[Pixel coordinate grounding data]
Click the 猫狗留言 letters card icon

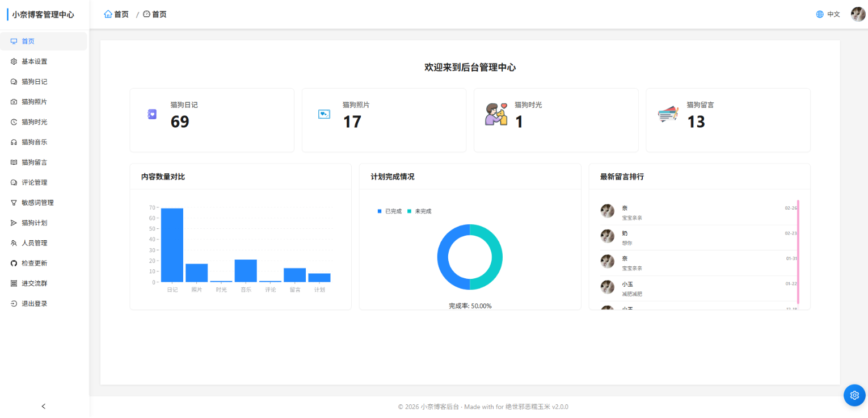pyautogui.click(x=668, y=114)
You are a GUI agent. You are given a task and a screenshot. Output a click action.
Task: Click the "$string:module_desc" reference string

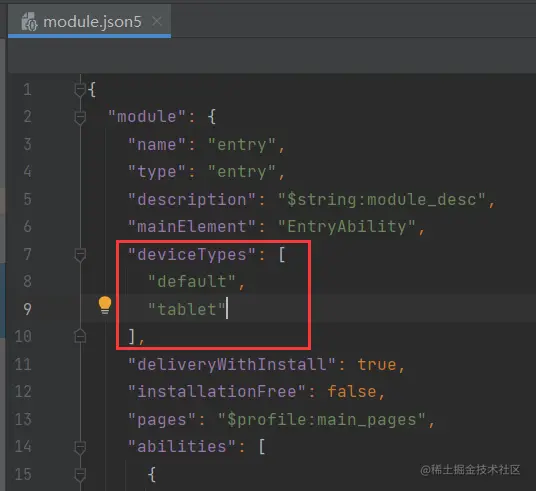click(x=381, y=199)
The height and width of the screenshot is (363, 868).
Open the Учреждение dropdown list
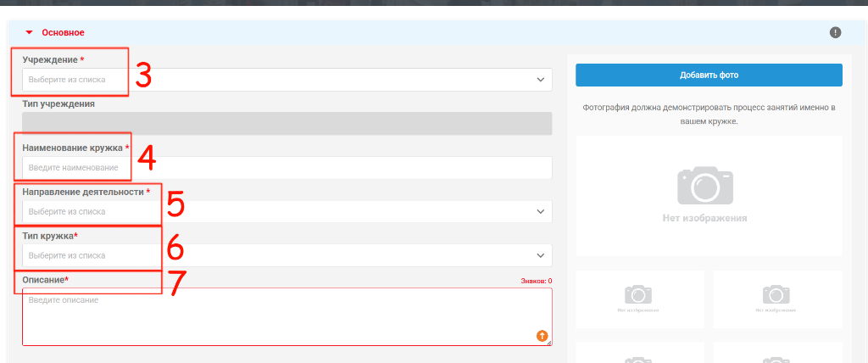coord(287,80)
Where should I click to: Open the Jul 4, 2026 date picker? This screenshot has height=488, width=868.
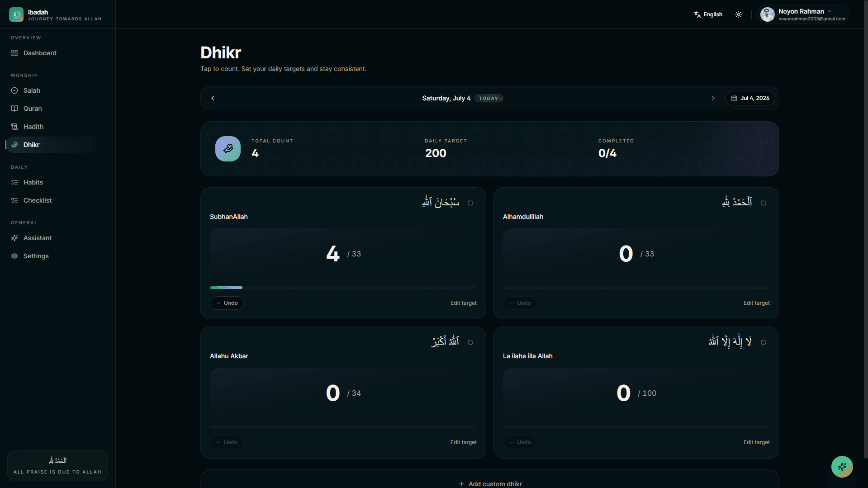point(750,98)
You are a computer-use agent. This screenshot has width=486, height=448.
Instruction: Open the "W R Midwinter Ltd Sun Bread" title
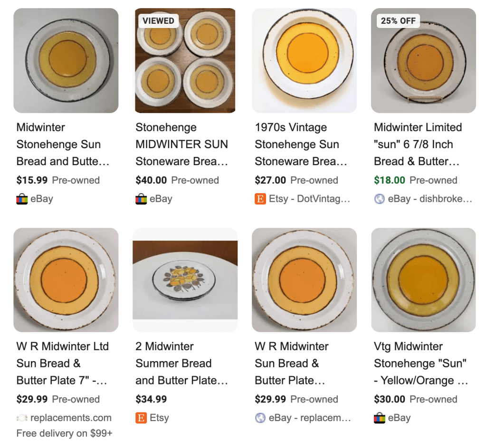[x=62, y=364]
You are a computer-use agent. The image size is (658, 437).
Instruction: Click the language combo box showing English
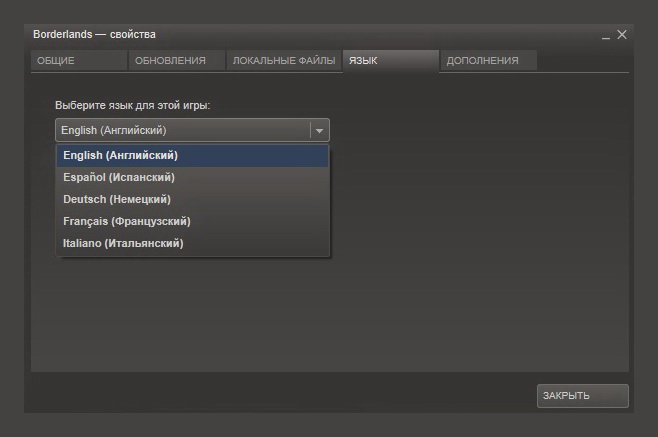tap(182, 130)
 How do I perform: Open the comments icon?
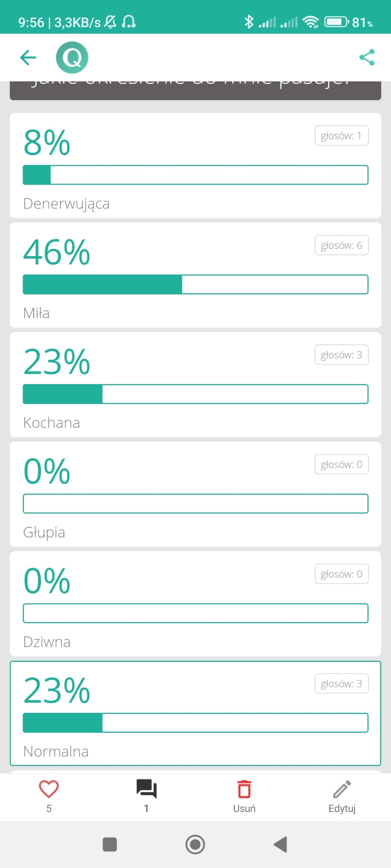pyautogui.click(x=146, y=789)
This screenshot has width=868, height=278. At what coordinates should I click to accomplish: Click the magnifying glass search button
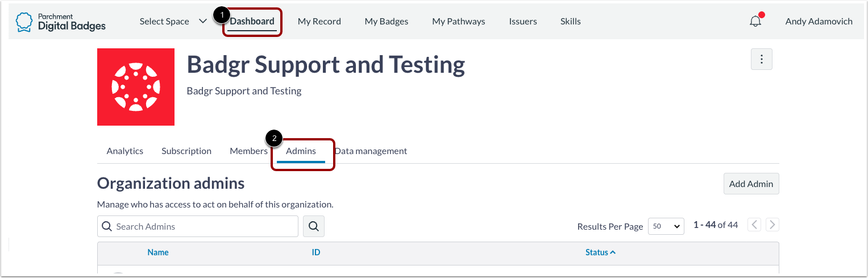pos(313,226)
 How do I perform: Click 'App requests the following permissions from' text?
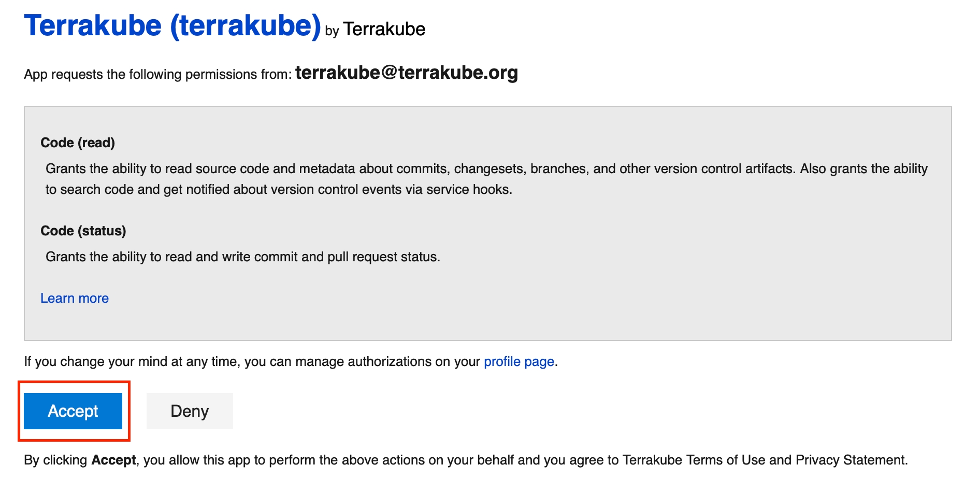[x=157, y=74]
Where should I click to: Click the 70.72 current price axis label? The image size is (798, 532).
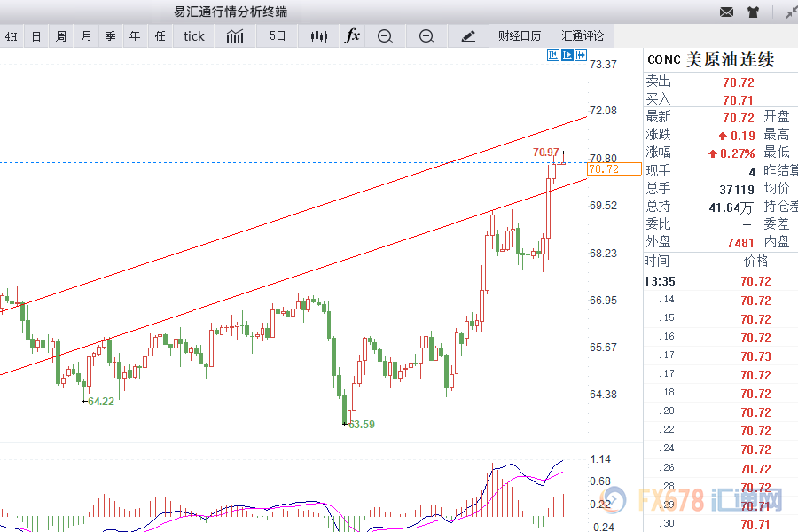tap(604, 168)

● **EXERCISE INSTRUCTIONS**: Please write the data out again exactly, but do not carry over the pictures.

● **WRITTEN SOLUTION**:
Click the 猫狗留言 letters card icon

pyautogui.click(x=668, y=114)
You are a GUI agent. You are given a task and a screenshot. Output a click action.
Task: Click the "$string:module_desc" reference string

click(x=381, y=199)
The height and width of the screenshot is (363, 868).
Open the Учреждение dropdown list
coord(287,80)
Where should I click to: Open the Jul 4, 2026 date picker? This screenshot has height=488, width=868.
point(750,98)
You are a computer-use agent. This screenshot has width=486, height=448.
Instruction: Open the "W R Midwinter Ltd Sun Bread" title
[x=62, y=364]
You are a computer-use agent. The image size is (658, 437).
Instruction: Click the language combo box showing English
tap(182, 130)
 How do I perform: Open the comments icon?
pyautogui.click(x=146, y=789)
This screenshot has width=868, height=278. At what coordinates should I click to accomplish: Click the magnifying glass search button
pos(313,226)
 How do I perform: Click 'App requests the following permissions from' text?
[x=157, y=74]
Where should I click to: Click the 70.72 current price axis label? The image size is (798, 532).
tap(604, 168)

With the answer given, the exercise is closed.